Privileges for MariaDB Xpand

Supported Privileges

MariaDB Xpand supports the following privileges:

  • ALL [PRIVILEGES]: All Privileges with the exception of GRANT OPTION

  • ALTER

  • ALTER ROUTINE: Allow ALTER or DROP of stored routines (procedures and functions)

  • CREATE: Allow CREATE TABLE and CREATE DATABASE

  • CREATE ROUTINE

  • CREATE TEMPORARY TABLES

  • CREATE USER: Allow CREATE USER and DROP USER

  • CREATE VIEW

  • DELETE

  • DROP: Allow DROP TABLE, DROP DATABASE, and DROP VIEW

  • EXECUTE

  • GRANT OPTION

  • INDEX: Allow CREATE INDEX and DROP INDEX

  • INSERT

  • PROCESS: The privilege enables use of SHOW PROCESSLIST and SHOW ENGINES

  • REFERENCES: The creation of a Foreign Key constraint requires the REFERENCES privilege for the parent table

  • RELOAD: Enable use of FLUSH operations

  • REPLICATION CLIENT: Allow SHOW MASTER STATUS and SHOW SLAVE STATUS

  • REPLICATION SLAVE: Allow reading binary logs

  • SELECT

  • SHOW DATABASES

  • SHOW VIEW: Enables use of the SHOW CREATE VIEW statement

  • SHUTDOWN: MariaDB recommends using clx dbstop to shutdown instead of relying on this privilege.

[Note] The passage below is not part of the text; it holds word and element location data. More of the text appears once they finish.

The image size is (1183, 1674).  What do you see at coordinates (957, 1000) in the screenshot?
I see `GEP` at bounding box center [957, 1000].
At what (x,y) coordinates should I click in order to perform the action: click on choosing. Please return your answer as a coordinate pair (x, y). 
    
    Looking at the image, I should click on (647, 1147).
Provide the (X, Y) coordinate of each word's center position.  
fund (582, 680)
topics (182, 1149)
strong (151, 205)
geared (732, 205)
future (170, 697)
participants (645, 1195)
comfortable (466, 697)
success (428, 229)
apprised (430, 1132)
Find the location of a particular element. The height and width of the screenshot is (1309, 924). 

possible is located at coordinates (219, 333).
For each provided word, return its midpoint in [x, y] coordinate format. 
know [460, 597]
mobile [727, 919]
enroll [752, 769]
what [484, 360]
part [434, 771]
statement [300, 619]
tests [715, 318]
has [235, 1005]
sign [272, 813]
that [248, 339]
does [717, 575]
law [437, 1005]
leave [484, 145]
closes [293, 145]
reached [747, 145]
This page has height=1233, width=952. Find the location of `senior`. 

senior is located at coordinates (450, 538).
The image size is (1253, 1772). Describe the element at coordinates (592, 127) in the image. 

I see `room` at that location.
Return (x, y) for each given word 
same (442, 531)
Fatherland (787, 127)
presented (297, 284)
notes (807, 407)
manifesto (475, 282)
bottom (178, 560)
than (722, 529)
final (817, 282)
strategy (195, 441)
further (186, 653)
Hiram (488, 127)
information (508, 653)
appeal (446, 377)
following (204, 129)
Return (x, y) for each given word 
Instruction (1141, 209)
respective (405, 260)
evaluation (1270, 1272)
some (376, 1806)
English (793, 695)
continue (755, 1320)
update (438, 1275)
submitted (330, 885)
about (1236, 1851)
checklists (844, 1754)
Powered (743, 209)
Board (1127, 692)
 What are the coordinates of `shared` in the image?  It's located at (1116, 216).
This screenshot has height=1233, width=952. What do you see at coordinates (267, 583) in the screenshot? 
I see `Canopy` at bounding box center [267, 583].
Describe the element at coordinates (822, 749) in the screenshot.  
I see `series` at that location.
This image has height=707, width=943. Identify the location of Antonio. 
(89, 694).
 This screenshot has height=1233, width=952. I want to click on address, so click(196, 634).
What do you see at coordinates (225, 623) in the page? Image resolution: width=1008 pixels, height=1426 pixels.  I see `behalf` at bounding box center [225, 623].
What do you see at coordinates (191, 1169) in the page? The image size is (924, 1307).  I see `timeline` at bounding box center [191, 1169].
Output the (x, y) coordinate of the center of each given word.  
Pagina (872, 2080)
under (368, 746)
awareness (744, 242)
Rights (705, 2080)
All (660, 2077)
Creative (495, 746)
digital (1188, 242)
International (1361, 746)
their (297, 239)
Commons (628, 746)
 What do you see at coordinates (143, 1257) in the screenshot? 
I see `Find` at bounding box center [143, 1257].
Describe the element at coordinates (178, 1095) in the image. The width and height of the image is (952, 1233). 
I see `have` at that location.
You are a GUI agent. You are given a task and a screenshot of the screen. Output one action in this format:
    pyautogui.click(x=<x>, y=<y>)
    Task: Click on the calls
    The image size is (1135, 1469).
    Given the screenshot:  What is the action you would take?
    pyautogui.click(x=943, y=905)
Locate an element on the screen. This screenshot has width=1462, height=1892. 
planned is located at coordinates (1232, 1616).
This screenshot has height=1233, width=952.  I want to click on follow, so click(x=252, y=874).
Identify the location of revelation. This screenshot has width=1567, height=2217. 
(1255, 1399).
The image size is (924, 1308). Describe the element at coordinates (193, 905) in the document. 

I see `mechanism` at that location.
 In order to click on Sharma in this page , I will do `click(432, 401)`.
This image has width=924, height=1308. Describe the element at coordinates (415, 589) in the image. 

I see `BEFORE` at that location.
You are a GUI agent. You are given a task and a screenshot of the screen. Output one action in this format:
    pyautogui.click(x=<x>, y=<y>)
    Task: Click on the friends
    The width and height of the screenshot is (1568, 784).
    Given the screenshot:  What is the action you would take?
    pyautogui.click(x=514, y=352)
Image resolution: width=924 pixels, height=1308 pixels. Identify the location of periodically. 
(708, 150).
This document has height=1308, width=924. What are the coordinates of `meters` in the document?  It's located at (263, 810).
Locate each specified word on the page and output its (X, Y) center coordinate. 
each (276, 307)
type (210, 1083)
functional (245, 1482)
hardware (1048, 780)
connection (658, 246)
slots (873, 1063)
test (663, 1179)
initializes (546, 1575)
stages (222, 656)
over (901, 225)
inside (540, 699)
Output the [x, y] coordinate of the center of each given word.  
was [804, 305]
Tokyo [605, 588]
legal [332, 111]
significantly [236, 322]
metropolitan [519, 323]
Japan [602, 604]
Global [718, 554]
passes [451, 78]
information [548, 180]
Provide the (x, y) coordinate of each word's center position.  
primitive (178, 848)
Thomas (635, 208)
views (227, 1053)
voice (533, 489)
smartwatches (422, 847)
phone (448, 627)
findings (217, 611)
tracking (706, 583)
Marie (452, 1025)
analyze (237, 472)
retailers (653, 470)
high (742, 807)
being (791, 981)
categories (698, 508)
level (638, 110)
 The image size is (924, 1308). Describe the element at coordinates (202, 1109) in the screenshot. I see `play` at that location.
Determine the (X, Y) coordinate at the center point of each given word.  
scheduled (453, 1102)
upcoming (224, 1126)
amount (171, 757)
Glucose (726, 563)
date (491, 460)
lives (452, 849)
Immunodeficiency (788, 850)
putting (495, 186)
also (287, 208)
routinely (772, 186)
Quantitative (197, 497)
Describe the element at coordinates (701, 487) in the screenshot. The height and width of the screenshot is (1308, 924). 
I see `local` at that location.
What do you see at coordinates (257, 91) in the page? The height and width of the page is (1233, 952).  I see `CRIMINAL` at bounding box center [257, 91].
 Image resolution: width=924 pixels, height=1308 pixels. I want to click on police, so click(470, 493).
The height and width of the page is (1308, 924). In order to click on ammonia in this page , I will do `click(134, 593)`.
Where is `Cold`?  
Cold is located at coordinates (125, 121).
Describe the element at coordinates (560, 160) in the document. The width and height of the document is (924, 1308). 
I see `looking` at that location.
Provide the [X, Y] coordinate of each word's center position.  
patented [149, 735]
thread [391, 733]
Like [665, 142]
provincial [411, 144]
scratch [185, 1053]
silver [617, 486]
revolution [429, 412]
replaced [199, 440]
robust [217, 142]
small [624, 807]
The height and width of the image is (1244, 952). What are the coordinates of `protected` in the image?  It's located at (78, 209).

  • SUPER: Allow administrative commands and grants all privileges associated with the TRIGGER permission

  • TRIGGER

  • UPDATE

  • USAGE

Unsupported Privileges

Xpand ignores the following privileges:

  • CREATE TABLESPACE: Not applicable for MariaDB Xpand

  • EVENT: Not applicable for MariaDB Xpand

  • LOCK TABLES: Enables the use of explicit LOCK TABLES statements to lock tables for which you have the SELECT privilege.

  • PROXY: Not applicable for MariaDB Xpand.

Xpand-specific Privileges

Xpand service implement an OSAUTH privilege that allows users with this privilege to be authenticated by the OS. This allows a SQL user to log in without a password as long as they have been authenticated as the corresponding OS user.

GRANT OSAUTH ON *.* to 'xpand'@'localhost';

The OSAUTH privilege is granted to the database management user (xpandm) for use with clx, and the database daemon user (xpand) for use by statd and Xpand GUI.

Other Differences

  • The _ and % wildcards are not supported in database name specifications.

  • The GRANT statement ignores REQUIRE, if included.

  • The GRANT and REVOKE statements ignore values supplied for column_list and object_type

  • The DEFINER and SQL SECURITY arguments for views are ignored.

  • The following GRANT WITH options are not supported and generate a syntax error:

    • MAX_QUERIES_PER_HOUR

    • MAX_UPDATES_PER_HOUR

    • MAX_CONNECTIONS_PER_HOUR

    • MAX_USER_CONNECTIONS

  • RENAME USER, CURRENT_USER, CURRENT_USER(), and SESSION_USER() are not supported.